[Problem details] The entries that follow need to be printed exactly as they are, minus any pictures.

[Records shown]
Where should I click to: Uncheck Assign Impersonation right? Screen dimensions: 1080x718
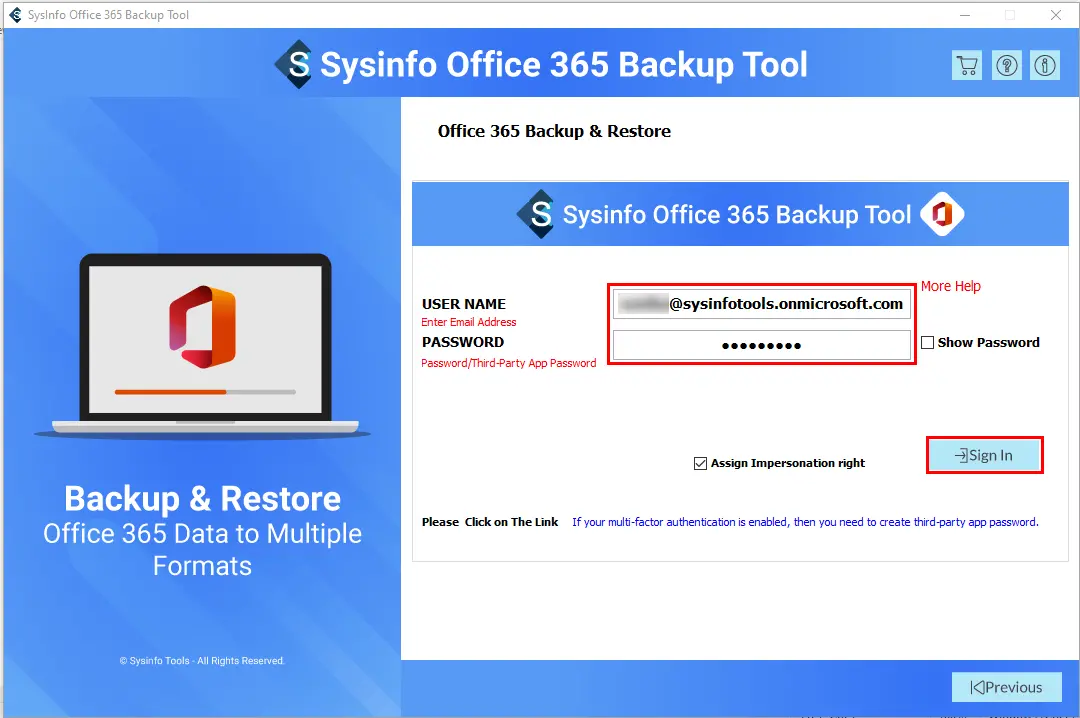(x=700, y=463)
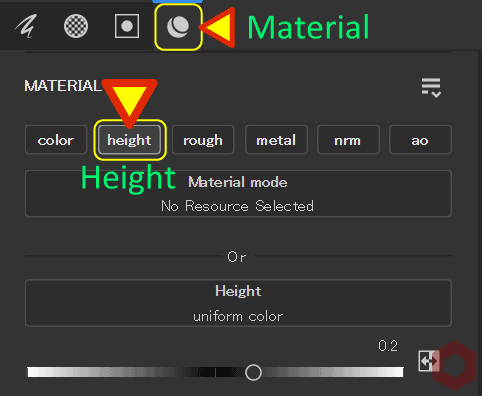Viewport: 482px width, 396px height.
Task: Open Material mode No Resource Selected picker
Action: point(238,194)
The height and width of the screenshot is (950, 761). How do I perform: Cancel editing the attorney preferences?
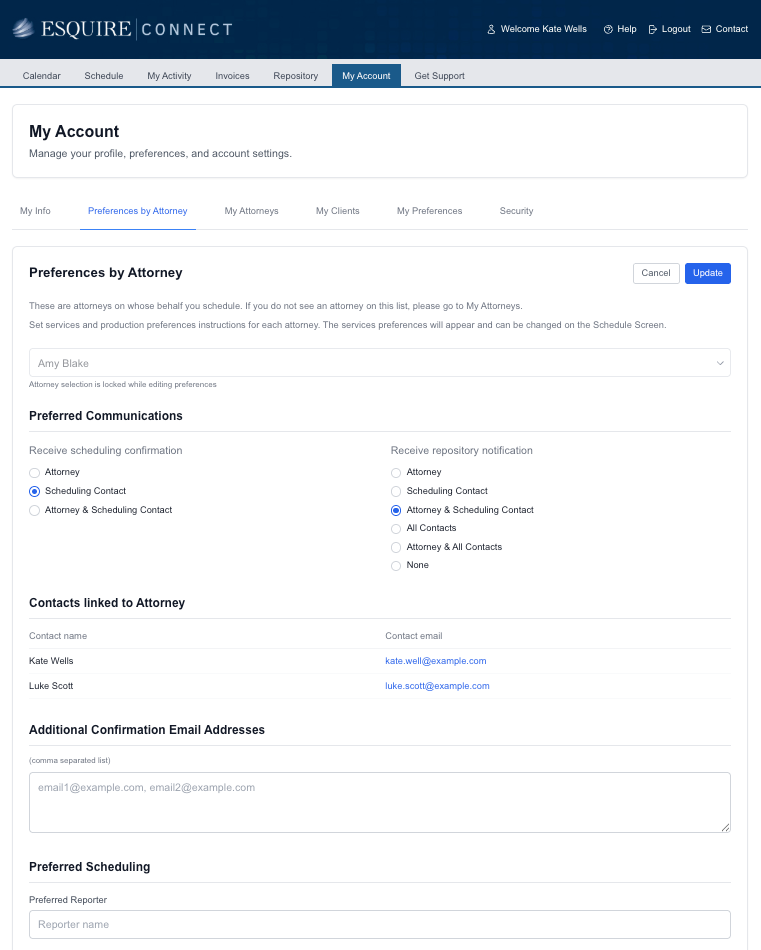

[Output below]
Where should I click to: Uncheck Assign Impersonation right? Screen dimensions: 1080x718
(x=700, y=463)
Viewport: 482px width, 396px height.
Task: Open Material mode No Resource Selected picker
Action: point(238,194)
The height and width of the screenshot is (950, 761). How do I perform: Cancel editing the attorney preferences?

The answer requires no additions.